Comprendre le Sommeil de Bébé à 15 Mois
À 15 mois, le sommeil joue un rôle crucial dans le développement et le bien-être de votre enfant. En général, à cet âge, un enfant a besoin d'environ onze heures et quart de sommeil ininterrompu la nuit, complétées par une sieste de deux heures et quart à deux heures et demie pendant la journée. Son rythme est désormais bien établi. Ou presque ! Voici quelques bonnes habitudes à prendre pour éviter les difficultés. Son rythme de sommeil est généralement bien établi, avec une sieste en début d'après-midi. Cependant, il est fréquent de rencontrer des périodes de sommeil perturbées et des régressions nocturnes.
Habitudes de sommeil typiques à 18 mois
À l'âge de 18 mois, la plupart des enfants se contentent généralement d'une seule sieste à la mi-journée ou l'après-midi.
L’angoisse de séparation à 18 mois
L'angoisse de séparation à 18 mois est une étape normale du développement.

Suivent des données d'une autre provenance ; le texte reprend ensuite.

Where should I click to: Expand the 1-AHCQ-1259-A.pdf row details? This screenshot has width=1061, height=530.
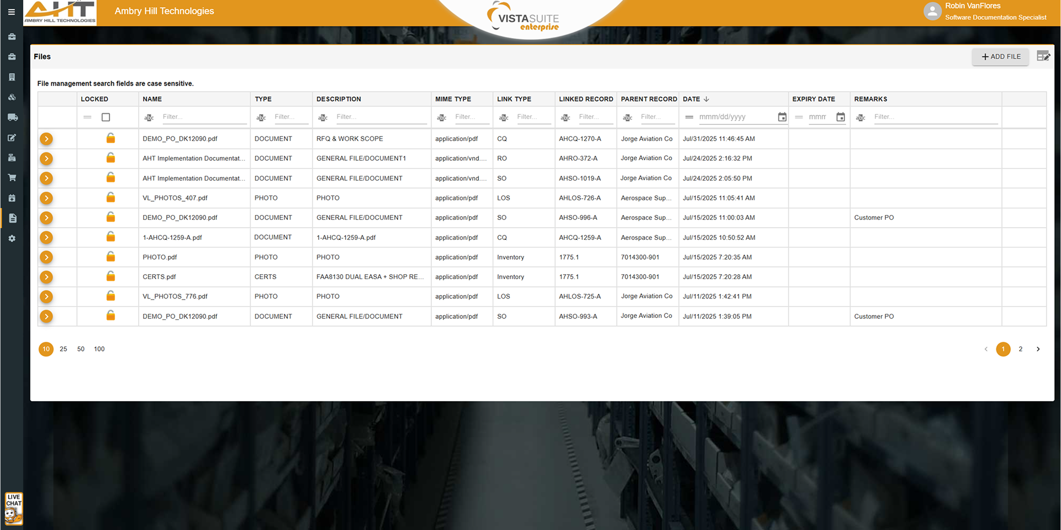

C'est le signe que votre enfant prend conscience de son environnement extérieur et distingue les visages familiers. Cette angoisse montre un bon niveau de développement psychologique affectif et intellectuel. Votre enfant comprend qu'il est une personne à part entière et que les parents sont distincts de sa personne. Cependant, cela peut également entraîner la peur d'être abandonné lorsque vous disparaissez de son champ de vision.
Manifestations de l'angoisse de séparation à 18 mois
Les réactions de l'angoisse de séparation peuvent varier selon les enfants. Certaines manifestations incluent : baisser timidement les yeux, se cacher derrière des objets, pleurer intensément, agripper le parent qui sort, chercher le parent absent, et montrer moins d'enthousiasme dans de nouveaux endroits. Le vécu de cette période est différent pour chaque enfant, et cela dépend de leur personnalité et de leur familiarité avec leur environnement.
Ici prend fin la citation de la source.